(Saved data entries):
▬▬▬▬▬▬▬▬▬▬
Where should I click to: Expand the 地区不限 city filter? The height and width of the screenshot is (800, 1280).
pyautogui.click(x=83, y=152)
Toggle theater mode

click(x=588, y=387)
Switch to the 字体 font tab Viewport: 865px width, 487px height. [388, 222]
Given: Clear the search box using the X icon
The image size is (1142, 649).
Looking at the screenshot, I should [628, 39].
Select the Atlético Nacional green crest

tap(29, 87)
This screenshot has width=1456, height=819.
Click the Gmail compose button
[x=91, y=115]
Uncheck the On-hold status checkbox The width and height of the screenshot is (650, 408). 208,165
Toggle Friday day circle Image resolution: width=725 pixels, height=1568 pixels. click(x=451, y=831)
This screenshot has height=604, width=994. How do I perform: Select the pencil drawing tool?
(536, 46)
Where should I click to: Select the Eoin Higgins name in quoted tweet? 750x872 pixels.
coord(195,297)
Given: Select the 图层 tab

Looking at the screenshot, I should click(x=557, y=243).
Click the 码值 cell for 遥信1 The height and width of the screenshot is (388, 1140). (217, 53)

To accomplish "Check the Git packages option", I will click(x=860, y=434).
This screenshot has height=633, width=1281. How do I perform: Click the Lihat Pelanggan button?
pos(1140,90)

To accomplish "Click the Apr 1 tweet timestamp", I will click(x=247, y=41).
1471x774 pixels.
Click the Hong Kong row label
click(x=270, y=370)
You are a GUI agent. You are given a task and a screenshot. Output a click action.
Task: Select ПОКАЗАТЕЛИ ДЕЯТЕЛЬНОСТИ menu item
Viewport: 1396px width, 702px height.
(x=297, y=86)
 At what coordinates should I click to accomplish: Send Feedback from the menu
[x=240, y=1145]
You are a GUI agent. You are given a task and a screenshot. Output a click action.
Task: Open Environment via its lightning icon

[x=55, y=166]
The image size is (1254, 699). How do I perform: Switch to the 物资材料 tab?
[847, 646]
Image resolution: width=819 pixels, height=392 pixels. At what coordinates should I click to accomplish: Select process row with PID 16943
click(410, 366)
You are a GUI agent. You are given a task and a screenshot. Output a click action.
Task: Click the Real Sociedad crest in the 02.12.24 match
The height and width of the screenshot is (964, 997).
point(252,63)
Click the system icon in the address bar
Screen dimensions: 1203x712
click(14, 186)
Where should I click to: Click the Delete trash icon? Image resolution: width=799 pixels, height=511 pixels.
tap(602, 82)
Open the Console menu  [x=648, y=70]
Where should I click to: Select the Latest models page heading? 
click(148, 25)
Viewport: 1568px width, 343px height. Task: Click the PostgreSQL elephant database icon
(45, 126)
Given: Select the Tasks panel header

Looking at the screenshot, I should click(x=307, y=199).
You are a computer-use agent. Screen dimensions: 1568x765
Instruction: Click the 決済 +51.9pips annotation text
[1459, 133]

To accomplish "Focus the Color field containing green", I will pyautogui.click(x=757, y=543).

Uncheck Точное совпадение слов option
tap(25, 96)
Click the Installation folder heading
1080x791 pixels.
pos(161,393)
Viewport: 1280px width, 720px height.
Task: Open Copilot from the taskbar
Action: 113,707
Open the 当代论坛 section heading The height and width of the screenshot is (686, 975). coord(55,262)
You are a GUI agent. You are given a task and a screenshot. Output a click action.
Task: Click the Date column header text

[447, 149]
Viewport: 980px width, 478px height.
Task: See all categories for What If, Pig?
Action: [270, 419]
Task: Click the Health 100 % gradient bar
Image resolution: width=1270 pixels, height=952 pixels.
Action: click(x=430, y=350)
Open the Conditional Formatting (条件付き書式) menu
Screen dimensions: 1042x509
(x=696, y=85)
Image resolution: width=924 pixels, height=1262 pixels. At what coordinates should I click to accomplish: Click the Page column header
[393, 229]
▬▬▬▬▬▬▬▬▬▬
(THE TASK):
Across all the entries, how many lines hold the string "will"? Only the number is needed.

(REPLY):
3